* **Work to complete**
1. Decide whether each statement agrees with the passage on arrays, answering yes or no and quoting the deciding words of the passage: (a) The program that calls len on a and b prints 2, 5. (b) An array may mix integer and floating-point numbers. (c) The statement let _y = x[1]; has invalid syntax.
2. According to the passage on arrays, what does the compiler expect any index used to access an array to be?

--- Extracted text ---

To determine how many elements there are in an array, you can do this:
let a = [true, false];
let b = [1, 2, 3, 4, 5];
print!("{}, {}.", a.len(), b.len());

It will print: 2, 5.

The a variable is an array of two Booleans, while the b variable is an array of five integer numbers.

The third statement invokes on the objects a and b the len function of the standard library, to get the number of the objects contained in the array. Both the syntax and semantics of these invocations are similar to those of the expression "abc".len(), used to get the length in bytes of a string.

Notice that in the examples, every array contains elements of the same type; only strings, only Booleans, or only integer numbers.

If you try to write
let x = ["This", 4];
or
let x = [4, 5.];

you get a mismatched types compilation error, indicating the array cannot contain objects of different types.

It is possible to create arrays of any types of items, as long as in every array all the items are of the same type.

It is so, because there is not a single type array. The concept of array is that of a generic type, which is parameterized by its items type, and also by the number of its items. So, in the first example of the chapter, the variable x is of type “array of 5 strings”; instead, in the second example, a is of type “array of 2 Booleans,” and b is of type “array of 5 integer numbers.”

In the following program, every line but the first one will generate a compilation error:
let mut x = ["a"]; // array of strings
x[0] = 3;
x[-1] = "b";
x[0.] = "b";
x[false] = "b";
x["0"] = "b";

The second statement is wrong because it tries to assign an integer number to an item of an array of strings. So the compiler emits a mismatched types error message.

The other statements are wrong because the compiler expects any index used to access an array to be a non-negative integer number, and the expressions used in such statements are not.

The following one is a different case:
let x = ["a"]; // array of strings
let _y = x[1];

It has a valid syntax, but nevertheless it is wrong, because the second statement tries to access the second element of an array having only one element.

--- Data block ---

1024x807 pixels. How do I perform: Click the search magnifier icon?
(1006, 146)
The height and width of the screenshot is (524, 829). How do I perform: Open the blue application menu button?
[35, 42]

---

* **The responses**
1.
(a) Yes: "It will print: 2, 5."
(b) No: "the array cannot contain objects of different types"
(c) No: "It has a valid syntax, but nevertheless it is wrong"

2. A non-negative integer number.